Emerging Big Data Trends

Big Data is a very wide area. Unified Continuous Ingestion, Polyglot Persistence, Real Time Streaming, Context Aware Computing, In-Motion Analytics & Machine Learning are the trends we embrace, provide and plan to support.

Unified Continuous Ingestion: next generation digital analytics require delivering just-in-time data and feedback.
Streaming data requires resilient infrastructure that can move data at scale from heterogeneous data sources, process data quickly for use across several data pipelines, and serve the data to a variety of applications.

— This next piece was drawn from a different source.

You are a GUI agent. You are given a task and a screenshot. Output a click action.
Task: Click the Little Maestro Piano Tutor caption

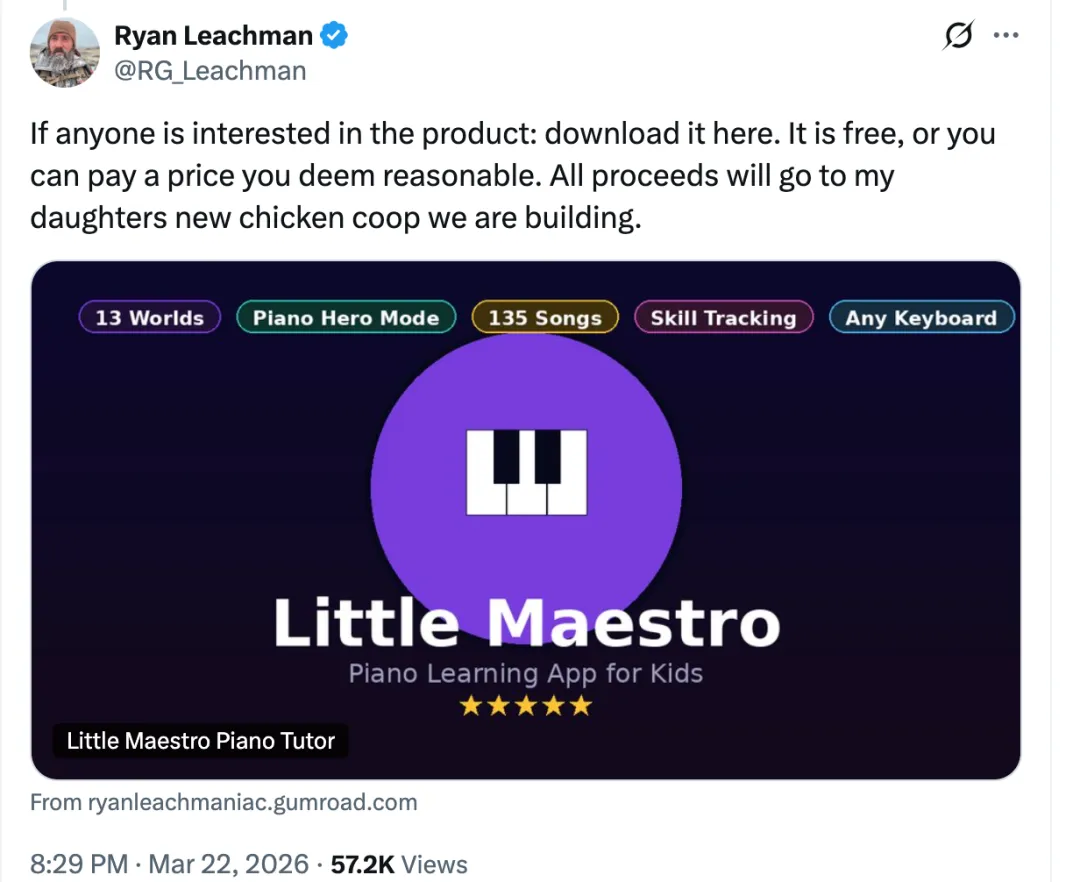[200, 741]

Polyglot Persistence: according to Gartner: “The growing hype surrounding data lakes is causing substantial confusion in the information management space”.
Data Lakes carry substantial risks such as inability to determine data quality, lineage of findings by other analysts, lack of security and risk control, lack of performance against optimized and general purpose-built infrastructure.
Gartner recommends that organizations focus on semantic consistency and performance in upstream applications and data stores instead of information consolidation in a data lake. The data lake risks turning into a data swamp.
We envision hdfs as a Data Stage layer, a storage area where to collect and temporarily store data. We finally embrace polyglot persistence, the right tool for the right job, or the multi-model database, documents, graphs and relational tables on a single back.

CEP & Real Time Decision: the ability to process and analyse events, applying complex logic, in real time in order to provide timely support to decision makers may be the difference between having or preventing a problem as well as winning or losing an opportunity. Enterprises will focus on analysing complex data pipelines that provide real-time information directly from their sources.

Context Aware Computing: according to Gartner: ”Context-aware computing (CAC) is a style of computing in which situational and environmental information about people, places and things is used to anticipate immediate needs and proactively offer enriched, situation-aware and usable content, functions and experiences.”
The ability to build and leverage context-enriched systems, by intercepting, ingesting and processing data from cloud, socials, mobile or sensors will give organizations, both operational efficiency and market differentiation, helping them to augment intelligence and make better decisions.

In-Motion Analytics & Machine Learning: the ability to extract live insights from real-time data streams and perform analytics in real-time as the event happens. As everything changes, faster then we think, enterprises will leverage analytics in motion in order to behave robustly against unforeseen changes in the data distribution or to dynamically adapt to new patterns in the data.